Когда подъехали к Курскому вокзалу, Софья Андреевна и Саша испуганно посмотрели друг на друга: тысячи людей ждали приезда Льва Николаевича – студенты, гимназисты, рабочие, женщины из народа и великосветские дамы, военные, гражданские. Продвигаться вперед было невозможно, часть толпы окружила коляску, остановив ее. Раздалось «ура», присутствующие снимали шляпы. Пришлось спуститься, Лев Николаевич предложил руку жене, которая прихрамывала. Чертков в белой панаме пытался проложить дорогу, ему помогали Маклаков и какой-то жандарм. Студенты образовали цепь, взявшись за руки. Бледный, с заострившимися чертами, шел Толстой сквозь эту живую цепь, молодые люди, не отрывая взгляда, смотрели на него, произносили его имя. Он чувствовал невероятную слабость от радости и страха – не закончится ли все это очередной Ходынкой? Когда писатель был уже у вокзала, толпа прорвала цепь, Лев Николаевич и его спутники двигались теперь согласно ее воле. Кто-то умолял присутствующих остановиться, подумать о нем, беспокойно оглядывалась по сторонам Софья Андреевна. Их буквально вынесло на перрон – люди были повсюду, на крышах вагонов, на столбах, из рук в руки передавали цветы, полиция не знала, что делать. Благодаря широкоплечему жандарму, один за одним, они просочились в вагон. Толстой еле шел, нижняя челюсть его слегка подрагивала, он собрал все свои силы, чтобы продержаться до конца.
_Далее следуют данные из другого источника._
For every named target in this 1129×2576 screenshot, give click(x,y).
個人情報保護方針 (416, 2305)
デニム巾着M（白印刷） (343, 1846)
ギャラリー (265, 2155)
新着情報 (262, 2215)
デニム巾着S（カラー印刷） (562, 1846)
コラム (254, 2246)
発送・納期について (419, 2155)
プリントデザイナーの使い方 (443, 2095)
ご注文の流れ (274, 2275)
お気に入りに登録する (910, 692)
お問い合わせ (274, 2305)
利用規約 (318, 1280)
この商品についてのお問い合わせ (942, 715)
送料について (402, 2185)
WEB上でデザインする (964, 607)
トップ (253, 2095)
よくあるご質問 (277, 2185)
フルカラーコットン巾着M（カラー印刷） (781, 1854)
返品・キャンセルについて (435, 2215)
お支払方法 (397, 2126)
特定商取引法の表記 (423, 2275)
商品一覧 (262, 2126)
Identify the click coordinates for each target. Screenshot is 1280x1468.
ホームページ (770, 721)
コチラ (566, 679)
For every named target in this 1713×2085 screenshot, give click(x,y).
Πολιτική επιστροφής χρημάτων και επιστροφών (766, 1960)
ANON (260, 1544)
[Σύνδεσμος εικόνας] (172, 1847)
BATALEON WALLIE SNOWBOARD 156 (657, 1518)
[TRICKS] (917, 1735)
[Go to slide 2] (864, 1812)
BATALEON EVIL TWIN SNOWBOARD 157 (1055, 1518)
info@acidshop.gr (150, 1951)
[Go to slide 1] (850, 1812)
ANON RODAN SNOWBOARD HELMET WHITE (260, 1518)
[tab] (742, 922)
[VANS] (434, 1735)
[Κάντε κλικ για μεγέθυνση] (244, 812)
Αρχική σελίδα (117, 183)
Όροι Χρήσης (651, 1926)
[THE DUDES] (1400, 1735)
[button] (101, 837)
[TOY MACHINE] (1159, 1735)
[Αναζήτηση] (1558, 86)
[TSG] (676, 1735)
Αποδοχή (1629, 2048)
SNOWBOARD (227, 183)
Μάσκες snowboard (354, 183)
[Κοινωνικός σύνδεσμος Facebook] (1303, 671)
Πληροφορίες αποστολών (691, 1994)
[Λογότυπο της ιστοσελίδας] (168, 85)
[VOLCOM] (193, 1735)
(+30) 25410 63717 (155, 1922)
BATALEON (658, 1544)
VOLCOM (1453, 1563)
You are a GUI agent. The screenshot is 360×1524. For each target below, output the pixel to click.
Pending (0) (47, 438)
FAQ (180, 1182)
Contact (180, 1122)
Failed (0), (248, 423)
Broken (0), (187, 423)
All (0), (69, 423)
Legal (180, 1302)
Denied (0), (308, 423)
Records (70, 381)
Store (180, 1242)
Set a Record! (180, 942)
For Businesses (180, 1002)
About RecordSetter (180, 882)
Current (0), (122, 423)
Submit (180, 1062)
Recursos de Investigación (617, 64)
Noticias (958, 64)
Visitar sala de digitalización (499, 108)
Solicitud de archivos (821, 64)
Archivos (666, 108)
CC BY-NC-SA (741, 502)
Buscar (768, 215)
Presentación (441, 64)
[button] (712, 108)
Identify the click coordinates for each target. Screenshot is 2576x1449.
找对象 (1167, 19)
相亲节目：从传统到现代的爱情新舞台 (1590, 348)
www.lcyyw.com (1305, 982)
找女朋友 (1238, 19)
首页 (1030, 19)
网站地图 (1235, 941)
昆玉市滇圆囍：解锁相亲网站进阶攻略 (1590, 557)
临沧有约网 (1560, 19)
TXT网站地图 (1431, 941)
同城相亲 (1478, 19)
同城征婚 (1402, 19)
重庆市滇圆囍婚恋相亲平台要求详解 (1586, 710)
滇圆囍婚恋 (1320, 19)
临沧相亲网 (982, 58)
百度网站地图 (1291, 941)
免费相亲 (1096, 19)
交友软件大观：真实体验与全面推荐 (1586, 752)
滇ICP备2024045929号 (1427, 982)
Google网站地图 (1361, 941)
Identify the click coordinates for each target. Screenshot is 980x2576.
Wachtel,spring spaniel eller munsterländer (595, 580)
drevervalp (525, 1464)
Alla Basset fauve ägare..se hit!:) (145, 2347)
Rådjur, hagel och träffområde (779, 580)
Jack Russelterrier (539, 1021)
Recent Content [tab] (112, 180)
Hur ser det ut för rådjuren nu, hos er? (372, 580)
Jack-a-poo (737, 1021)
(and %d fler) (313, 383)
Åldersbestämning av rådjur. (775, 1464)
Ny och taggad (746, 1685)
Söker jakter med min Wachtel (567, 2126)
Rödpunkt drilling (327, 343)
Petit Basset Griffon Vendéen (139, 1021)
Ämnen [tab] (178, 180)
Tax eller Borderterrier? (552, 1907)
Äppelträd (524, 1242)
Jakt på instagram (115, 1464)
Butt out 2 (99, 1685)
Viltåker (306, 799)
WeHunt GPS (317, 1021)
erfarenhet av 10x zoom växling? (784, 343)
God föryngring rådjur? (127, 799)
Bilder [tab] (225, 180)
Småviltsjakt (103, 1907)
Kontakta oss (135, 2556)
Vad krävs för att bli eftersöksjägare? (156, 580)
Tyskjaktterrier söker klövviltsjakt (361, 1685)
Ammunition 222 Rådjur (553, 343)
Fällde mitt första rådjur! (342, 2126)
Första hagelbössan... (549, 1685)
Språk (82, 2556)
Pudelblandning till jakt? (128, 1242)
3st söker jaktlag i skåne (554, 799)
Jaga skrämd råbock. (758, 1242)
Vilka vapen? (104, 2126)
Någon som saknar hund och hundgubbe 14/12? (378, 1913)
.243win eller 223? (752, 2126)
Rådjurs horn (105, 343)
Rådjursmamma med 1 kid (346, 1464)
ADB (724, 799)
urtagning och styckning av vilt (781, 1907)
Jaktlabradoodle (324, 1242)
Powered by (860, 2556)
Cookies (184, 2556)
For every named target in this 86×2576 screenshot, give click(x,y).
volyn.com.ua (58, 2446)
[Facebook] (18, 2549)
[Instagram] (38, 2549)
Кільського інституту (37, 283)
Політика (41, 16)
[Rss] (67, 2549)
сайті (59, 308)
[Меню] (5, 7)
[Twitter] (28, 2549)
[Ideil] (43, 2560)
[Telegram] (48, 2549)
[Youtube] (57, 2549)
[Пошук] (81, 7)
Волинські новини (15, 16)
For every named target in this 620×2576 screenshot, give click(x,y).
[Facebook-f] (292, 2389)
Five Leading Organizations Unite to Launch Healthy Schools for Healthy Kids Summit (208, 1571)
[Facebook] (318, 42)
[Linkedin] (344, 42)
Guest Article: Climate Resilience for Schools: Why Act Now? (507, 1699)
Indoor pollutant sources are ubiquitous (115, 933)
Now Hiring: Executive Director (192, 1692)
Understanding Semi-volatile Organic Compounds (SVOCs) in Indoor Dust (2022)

Наконец, целые и невредимые, они оказались в вагоне, Лев Николаевич опустился на полку и закрыл глаза. Опасность миновала и жена, с сияющими глазами повторяла: «Как королей! Нас встречали, как королей!» Чертков вытирал лицо и обмахивался панамой. Снаружи слышны были крики «Ура!».
По совету Черткова Лев Николаевич подошел к окну. Шум усилился, но сквозь него можно было расслышать отдельные возгласы: «Тише, тише, господа… Лев Николаевич будет говорить…»
«Спасибо, – твердо произносит Толстой. – Никак не ожидал такой радости, такого проявления сочувствия со стороны людей… Спасибо».
«Спасибо вам, – отвечала толпа. – Ура! Слава нашему Льву Николаевичу!»
Фотографы снимали происходящее. Поезд тронулся. Стоя у окна, Толстой продолжать махать рукой отдалявшейся толпе, ее возбуждение становились все тише и растворялось в глухом стуке колес. Удовольствие, которое доставили ему эти проводы, удивило писателя – он был уверен, что давно лишен тщеславия. Сел, радостный и усталый. Ему срочно дали овсяной каши, чтобы восстановить силы.
В Серпухове Чертков распрощался с попутчиками: в связи с запретом жить в Тульской губернии дальше ехать он не мог. Поезд тронулся, Толстой прилег и вдруг потерял сознание. Пульс был настолько слабым, что врач забеспокоился. Когда прибыли в Ясенки, Лев Николаевич открыл глаза, попробовал заговорить, но пробормотал всего несколько слов – язык не слушался. Его подвели к коляске, ждавшей у вокзала. Во время пути все смотрел в пустоту, чертил что-то в воздухе руками и повторял: «Моисей… Пигмалион… Моисей, Моисей, религия…» Жена сидела рядом, укрывала его пледом, согревала руки, молилась и плакала. Он все еще бредил, когда наконец подъехали к крыльцу яснополянского дома. Врач потребовал немедленно принести бутылки с горячей водой, вино, банки, лед.